Written exercise —
Please find each line in the items below that contains the string "what", and copy those lines. Case counts.

Input rows —
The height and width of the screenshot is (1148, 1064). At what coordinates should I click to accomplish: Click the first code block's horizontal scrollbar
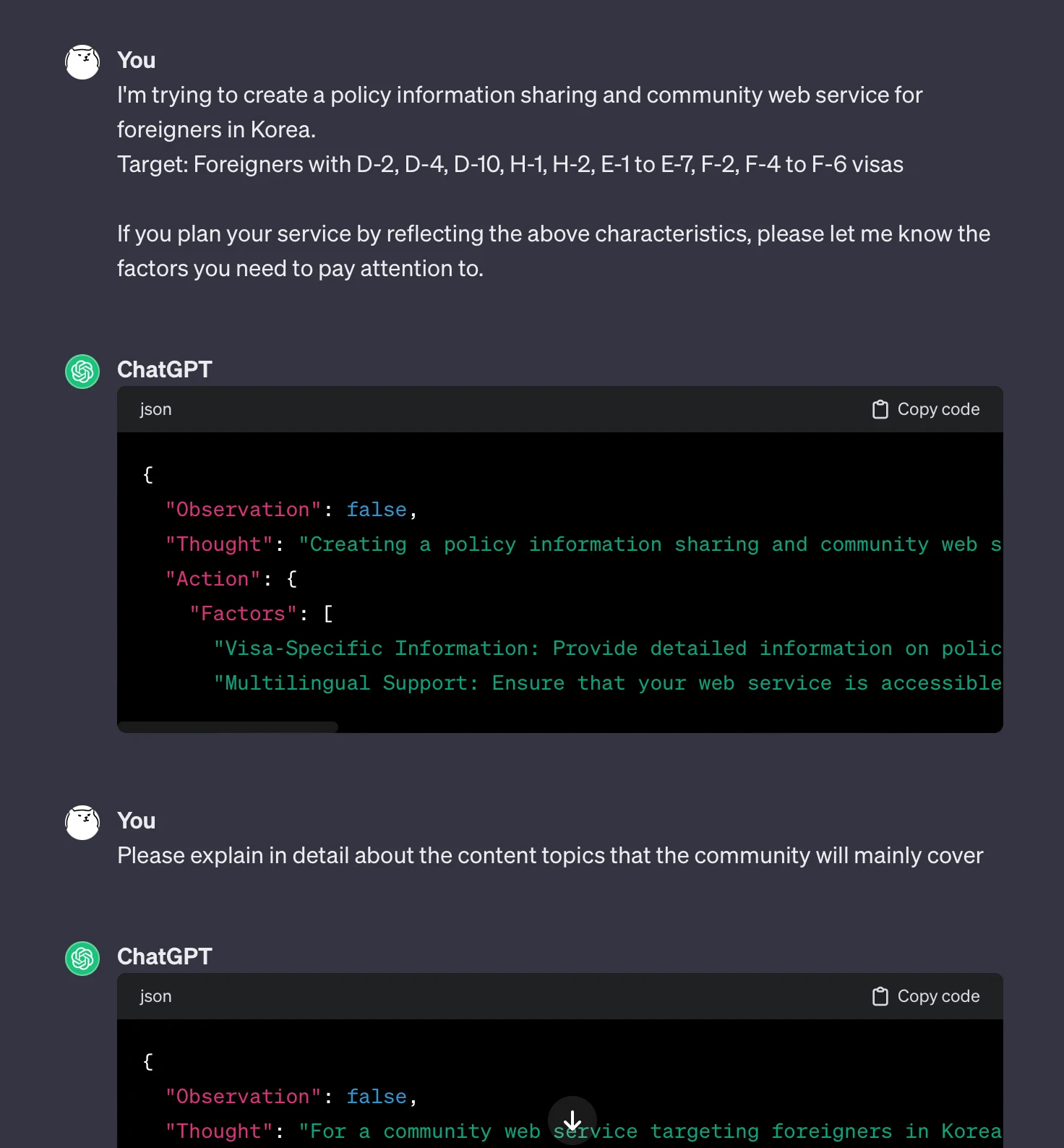click(x=228, y=727)
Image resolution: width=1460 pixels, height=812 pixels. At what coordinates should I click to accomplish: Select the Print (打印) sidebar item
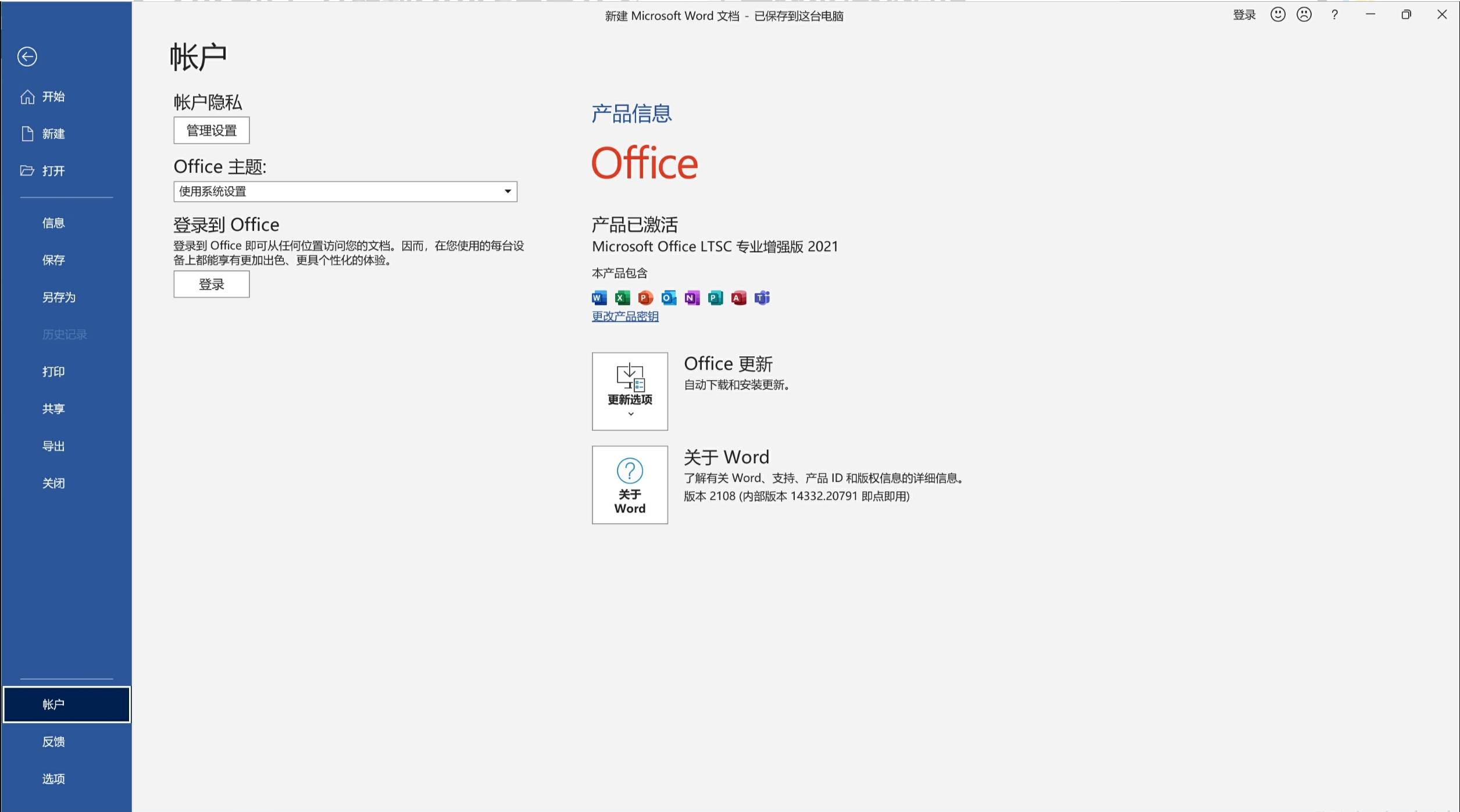click(x=53, y=371)
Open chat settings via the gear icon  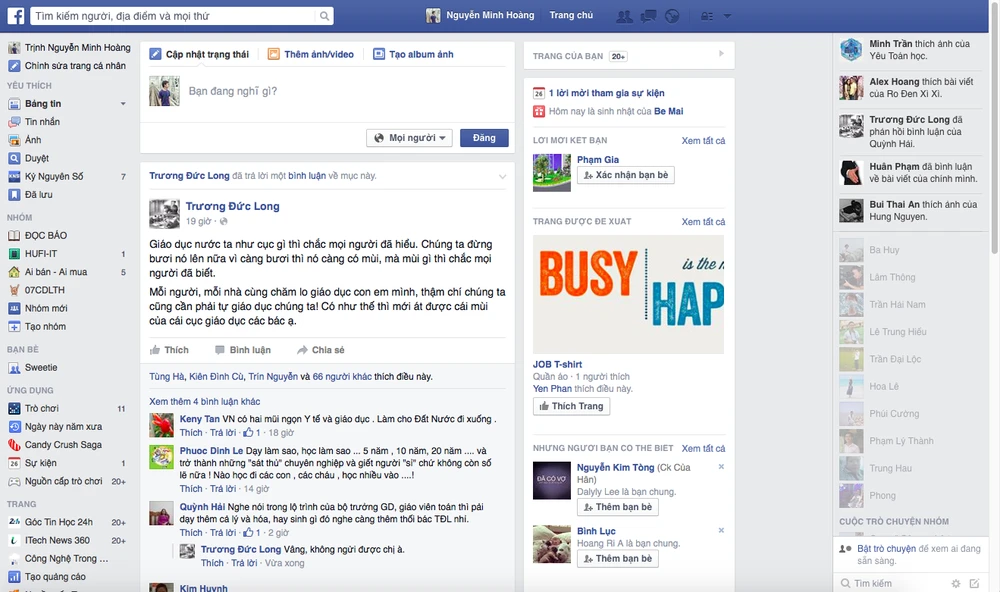tap(955, 583)
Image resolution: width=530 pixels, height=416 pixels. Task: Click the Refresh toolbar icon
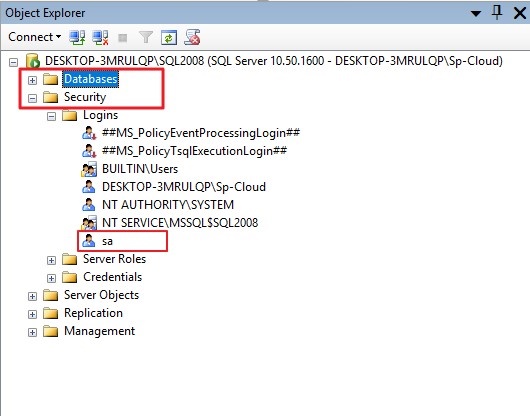pos(169,38)
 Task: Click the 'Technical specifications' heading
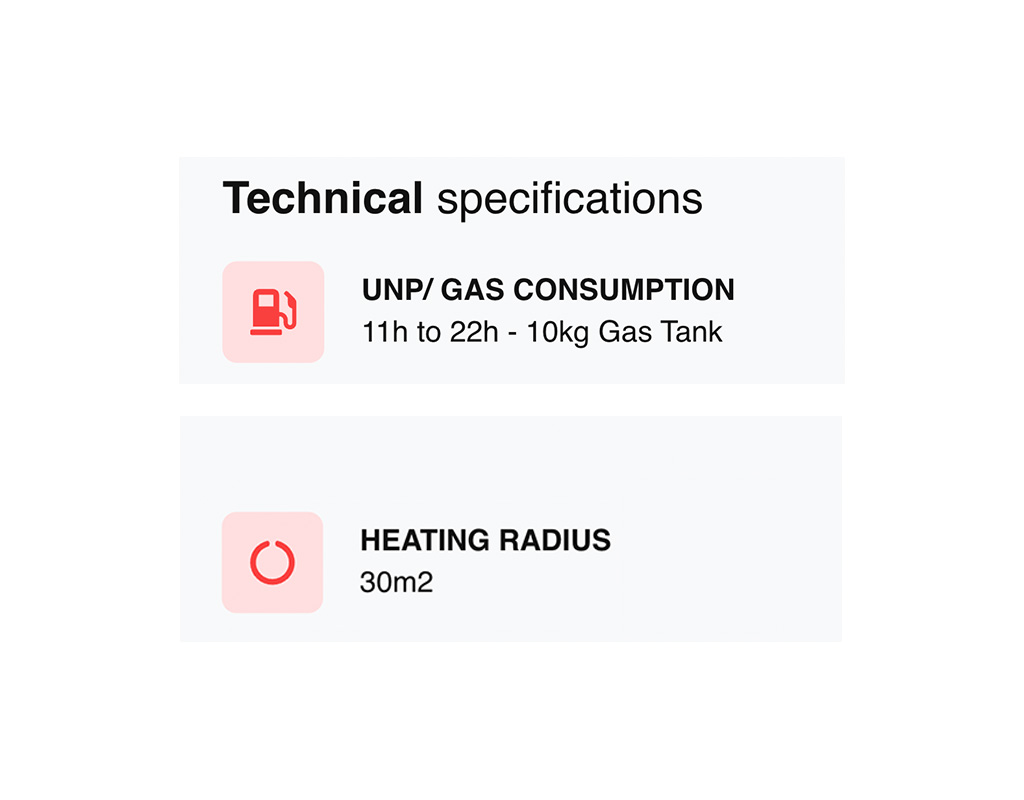(x=462, y=199)
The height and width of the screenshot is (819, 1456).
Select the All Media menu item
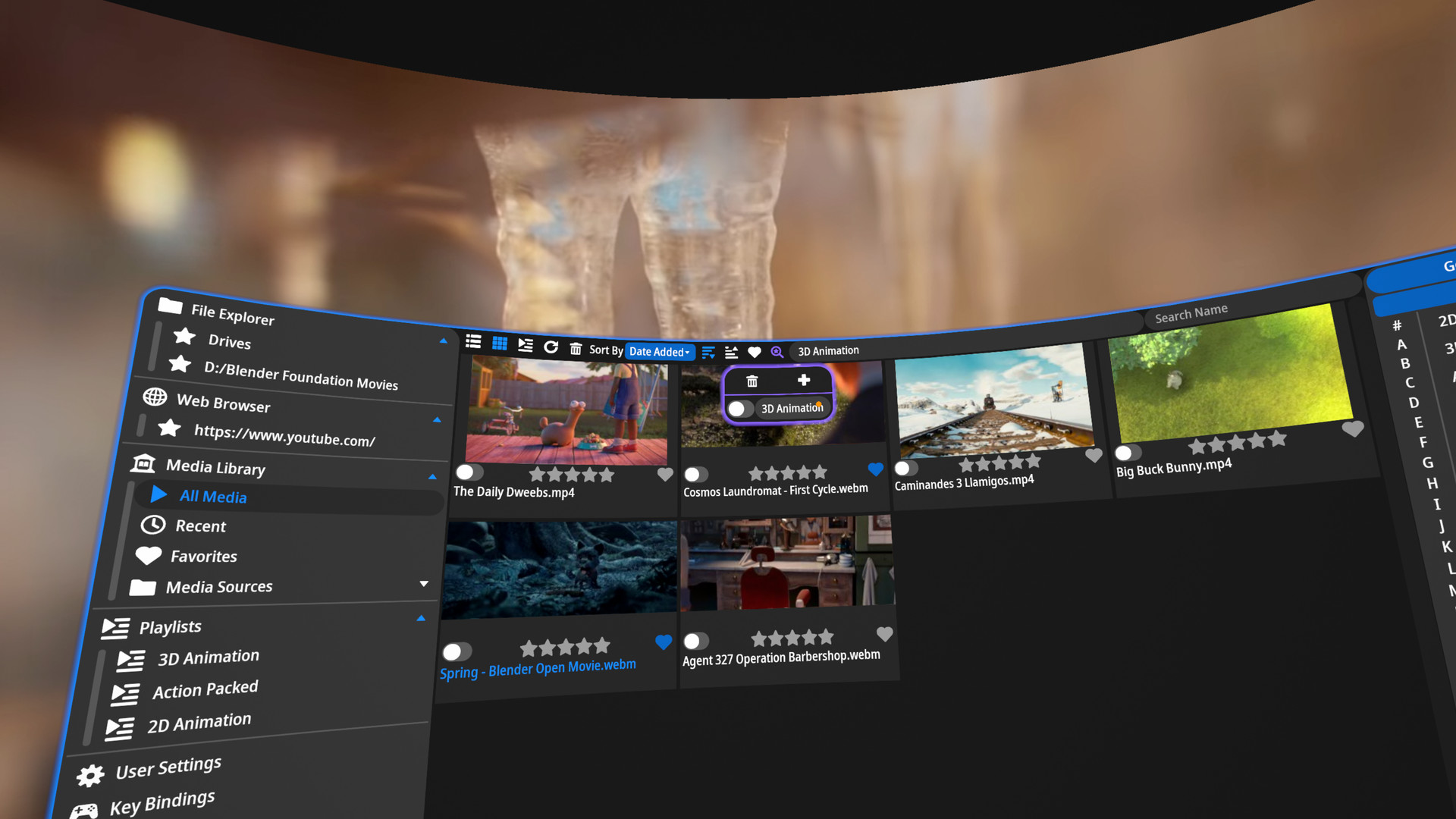pyautogui.click(x=212, y=497)
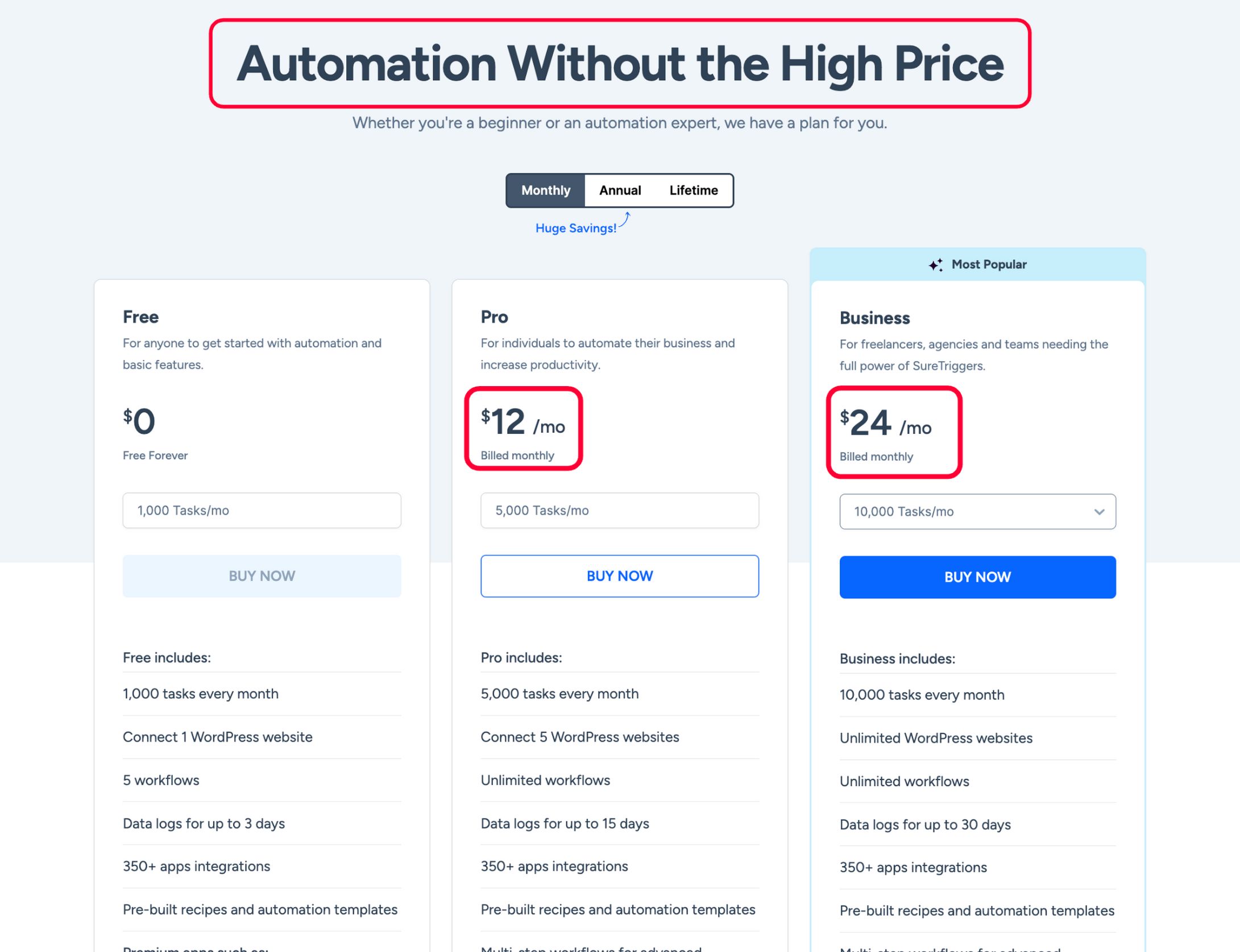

Exercise answer —
The height and width of the screenshot is (1148, 1064). At what coordinates should I click to accomplish: Click the first code block's horizontal scrollbar
Image resolution: width=1460 pixels, height=812 pixels. At what coordinates should I click to accomplish: Select the Print (打印) sidebar item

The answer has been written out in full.